I have been taking stock of my life lately. I don't know if it this New Hampshire winter, the six-foot-tall snow banks in front of the cottage, and the my general state of inactivity, but things just seem a bit daunting. Whereas my existential funk had a certain cache when I was in college, today it seem less interesting and more sad.
In the movie The Weatherman, Nicholas Cage's character says, "All of the people I could be, they got fewer and fewer until finally they got reduced to only one -- and that's who I am. The weather man." I wish I would have said those words, aside from the weatherman part. I could say that the idea of being an astronaut slowly faded away, as did the ideas of being a lawyer, a race car driver, a marathon runner, and a member of a think tank. All that's left is me, right now, at this moment, here at my computer, looking out at the snow banks and hoping for the spring.

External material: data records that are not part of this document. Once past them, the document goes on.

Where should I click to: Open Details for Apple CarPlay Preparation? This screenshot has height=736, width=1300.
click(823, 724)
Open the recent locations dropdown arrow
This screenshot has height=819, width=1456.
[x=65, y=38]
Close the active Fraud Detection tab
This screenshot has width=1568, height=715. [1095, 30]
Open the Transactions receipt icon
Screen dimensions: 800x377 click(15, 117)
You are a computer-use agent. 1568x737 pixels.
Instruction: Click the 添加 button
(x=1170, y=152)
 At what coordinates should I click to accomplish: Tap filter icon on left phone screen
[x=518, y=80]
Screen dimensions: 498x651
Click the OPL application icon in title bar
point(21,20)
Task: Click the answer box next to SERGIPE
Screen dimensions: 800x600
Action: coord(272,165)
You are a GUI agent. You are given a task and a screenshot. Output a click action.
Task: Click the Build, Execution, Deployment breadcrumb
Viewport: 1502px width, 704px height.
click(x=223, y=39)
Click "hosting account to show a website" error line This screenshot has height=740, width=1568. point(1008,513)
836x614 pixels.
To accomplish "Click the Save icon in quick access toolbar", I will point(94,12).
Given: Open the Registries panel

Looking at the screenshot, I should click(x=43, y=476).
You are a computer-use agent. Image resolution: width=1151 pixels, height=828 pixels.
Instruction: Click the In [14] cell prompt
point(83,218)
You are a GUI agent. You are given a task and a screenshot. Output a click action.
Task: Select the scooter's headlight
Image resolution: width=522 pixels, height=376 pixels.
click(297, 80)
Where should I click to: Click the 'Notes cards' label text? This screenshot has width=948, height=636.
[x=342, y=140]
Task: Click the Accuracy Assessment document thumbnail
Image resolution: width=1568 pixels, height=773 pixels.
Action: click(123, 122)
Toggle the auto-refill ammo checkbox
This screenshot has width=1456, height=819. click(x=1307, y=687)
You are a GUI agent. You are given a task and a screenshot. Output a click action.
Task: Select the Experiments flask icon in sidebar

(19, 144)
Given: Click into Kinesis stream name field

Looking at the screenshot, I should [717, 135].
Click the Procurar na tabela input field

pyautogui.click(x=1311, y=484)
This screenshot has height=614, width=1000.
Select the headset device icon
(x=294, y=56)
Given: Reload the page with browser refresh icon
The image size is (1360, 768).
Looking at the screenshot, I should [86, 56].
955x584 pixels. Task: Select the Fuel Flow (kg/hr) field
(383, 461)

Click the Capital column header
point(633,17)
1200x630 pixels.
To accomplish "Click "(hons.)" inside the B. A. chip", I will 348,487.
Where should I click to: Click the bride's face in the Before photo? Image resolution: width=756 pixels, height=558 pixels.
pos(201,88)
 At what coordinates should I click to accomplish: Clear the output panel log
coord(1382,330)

This is not to say that my life is in a bad position. It certainly isn't. I have a whole lot to be thankful for. Yet, I feel that there is a whole lot behind me now, a whole lot that has faded in the rearview mirror. And I feel like some of those images that slowly fade away are very important images: the tree on top of El Cap, dimly lit from my headlamp, the knobs on Lotus Flower Tower, the way my mom and my sister look when they are laughing in the kitchen of our house in Wisconsin, my walk from Siurana, through the Spanish countryside, to pick up groceries four miles away. These are the big moments.
I often think that I am defined by the big moments--those moments of exaltation and success. It is more likely, however, that I'm defined my those innumerable times that offer no big moment for remembering. Like yesterday. What did I do yesterday? Nothing really; I just went through my normal routine. Who is to say that the thousands of yesterdays don't equal a significant sum that is applied to my current existential bank account? Who is to say that the day I topped out El Cap represents more capitol than those thousands of forgettable days? The yesterdays of my life. Maybe the yesterdays define me more, make me who I am now. Maybe I have no choice but to be me, at this moment, sitting at my computer and looking at, though not really seeing, the snow banks in front of the cottage.